Phenomenological dimension: perceptual basis of environmental analogies

The analogical practices reported here appear to arise from the identification of diverse perceptual and behavioral features of emanator and receiver entities present in the environment that are later applied in specific use settings. This awareness of diverse environmental features, what Tim Ingold [102] refers to as “attention,” [102] encompasses the identification of specific characteristics of plants, animals and abiotic entities as well as a wide range of other practical and intellectual engagements with the environment. We refer to these perceptual characteristics as activating features (Fig. 3).

Fig. 3
figure3

Left: Umbigo da castanha (operculum of the Brazil nut; Bertholletia excelsa Humb. & Bompl.) cited in Table 1, No. 24 (photograph by the authors, Amanã). Right: Stem architecture of the cachorro pelado (pencil cactus; Euphorbia tirucalli) cited in No. 55 (photograph: José dos Santos Raimundo Reis, Amanã)

The emanator entity has a desired characteristic in relation to the receiver, for example: numerous treatments for dogs that involve administering parts or preparations of predatory animals to make them better hunters (Nos. 1, 6, 8, 11, 16 and 18); the administration of the reproductive organ of the coati as a sexual stimulant (No. 50); or the avoidance of eating watermelon due to its copious red juice by women during menstruation (No. 59).

In some cases, the emanator has some feature related to a third target entity. For example, bats and ants (emanators) that live in groups are administered to a dog (receiver) to improve its ability to corner herd animals (peccaries). In this case, the character of interest can be understood as a way of making the dog attentive to a specific kind of prey. A more direct example of this modality is the practice of blowing the smoke of burnt puma or jaguar fur on a dog to make it a good tracker of large felines (No. 15).

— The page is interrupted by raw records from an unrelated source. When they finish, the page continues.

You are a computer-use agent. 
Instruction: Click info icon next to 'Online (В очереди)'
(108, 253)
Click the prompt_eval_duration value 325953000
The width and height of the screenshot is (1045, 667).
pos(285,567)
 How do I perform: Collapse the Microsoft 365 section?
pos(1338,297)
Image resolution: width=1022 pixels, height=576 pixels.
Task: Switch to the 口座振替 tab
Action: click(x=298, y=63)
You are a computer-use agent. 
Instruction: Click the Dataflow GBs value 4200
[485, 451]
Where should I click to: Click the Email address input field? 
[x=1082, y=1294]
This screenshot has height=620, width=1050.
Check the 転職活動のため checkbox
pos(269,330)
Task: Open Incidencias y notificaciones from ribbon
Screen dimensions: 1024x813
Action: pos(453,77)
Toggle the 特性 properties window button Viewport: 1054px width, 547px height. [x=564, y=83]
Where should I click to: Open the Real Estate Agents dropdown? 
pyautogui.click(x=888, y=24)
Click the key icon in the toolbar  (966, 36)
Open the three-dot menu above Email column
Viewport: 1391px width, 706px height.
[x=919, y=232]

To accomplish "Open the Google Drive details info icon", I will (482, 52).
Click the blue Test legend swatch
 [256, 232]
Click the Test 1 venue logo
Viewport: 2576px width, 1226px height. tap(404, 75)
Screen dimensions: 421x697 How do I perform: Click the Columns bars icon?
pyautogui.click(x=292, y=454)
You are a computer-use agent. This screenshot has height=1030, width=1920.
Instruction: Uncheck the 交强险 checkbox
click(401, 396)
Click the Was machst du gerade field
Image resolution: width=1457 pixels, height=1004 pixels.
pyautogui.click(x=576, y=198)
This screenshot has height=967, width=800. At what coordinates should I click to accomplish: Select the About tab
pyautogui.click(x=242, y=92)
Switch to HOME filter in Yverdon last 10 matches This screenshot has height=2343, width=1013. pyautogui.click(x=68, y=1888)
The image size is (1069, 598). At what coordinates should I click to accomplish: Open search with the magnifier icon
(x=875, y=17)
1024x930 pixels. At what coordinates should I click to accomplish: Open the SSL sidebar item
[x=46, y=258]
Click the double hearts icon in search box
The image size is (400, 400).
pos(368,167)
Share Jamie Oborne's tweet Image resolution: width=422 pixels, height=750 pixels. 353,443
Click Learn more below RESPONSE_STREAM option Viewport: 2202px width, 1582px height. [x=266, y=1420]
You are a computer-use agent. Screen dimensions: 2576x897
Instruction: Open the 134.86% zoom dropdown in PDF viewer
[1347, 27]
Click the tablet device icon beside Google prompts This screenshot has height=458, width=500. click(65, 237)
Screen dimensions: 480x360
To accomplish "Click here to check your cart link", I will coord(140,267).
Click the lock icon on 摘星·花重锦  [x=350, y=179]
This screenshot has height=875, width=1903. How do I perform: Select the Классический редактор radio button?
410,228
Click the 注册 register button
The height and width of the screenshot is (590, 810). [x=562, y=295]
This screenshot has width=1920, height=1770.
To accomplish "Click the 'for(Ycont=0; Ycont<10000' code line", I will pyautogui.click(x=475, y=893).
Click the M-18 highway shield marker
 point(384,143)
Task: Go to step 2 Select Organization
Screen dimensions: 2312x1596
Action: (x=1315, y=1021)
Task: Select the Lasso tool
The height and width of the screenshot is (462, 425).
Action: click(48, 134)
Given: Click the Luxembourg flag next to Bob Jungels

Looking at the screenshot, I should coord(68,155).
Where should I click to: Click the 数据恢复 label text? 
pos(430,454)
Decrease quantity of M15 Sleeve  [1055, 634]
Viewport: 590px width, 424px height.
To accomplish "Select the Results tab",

Attributes associated with animal behavior were the most commonly noted in our records. The slow movement of the tortoise and its ability to retract its head are examples of behavioral attributes that were referenced in certain practices (Nos. 25, 27 and 49). Ribeirinhos of the Amanã context also perform empirical experiments aimed at determining the suitability of a given specimen for use. For example, hunters in Amanã would butcher a prey animal and wait for insects to arrive to feed on it. The first individual to land on the carcass “has a good sense of smell” and is therefore captured for administration to dogs (analogy 2).

An animal’s activating attribute related is not restricted to its natural condition, but may also involve the situation in which it was killed or butchered for consumption. Two examples from Ribeira involved prohibitions about consuming animals captured using a certain kind of trap known as mundéu. In this trapping technique, small to medium-sized animals such as armadillo, agouti or paca are attracted to a fenced wooden structure, triggering the fall of a heavy tree trunk that crushes the animal. In the analogies reported, the injury the trap causes to the animal can appear in a person who eats its meat (No. 39) or in an infant whose mother has eaten its meat (No. 38).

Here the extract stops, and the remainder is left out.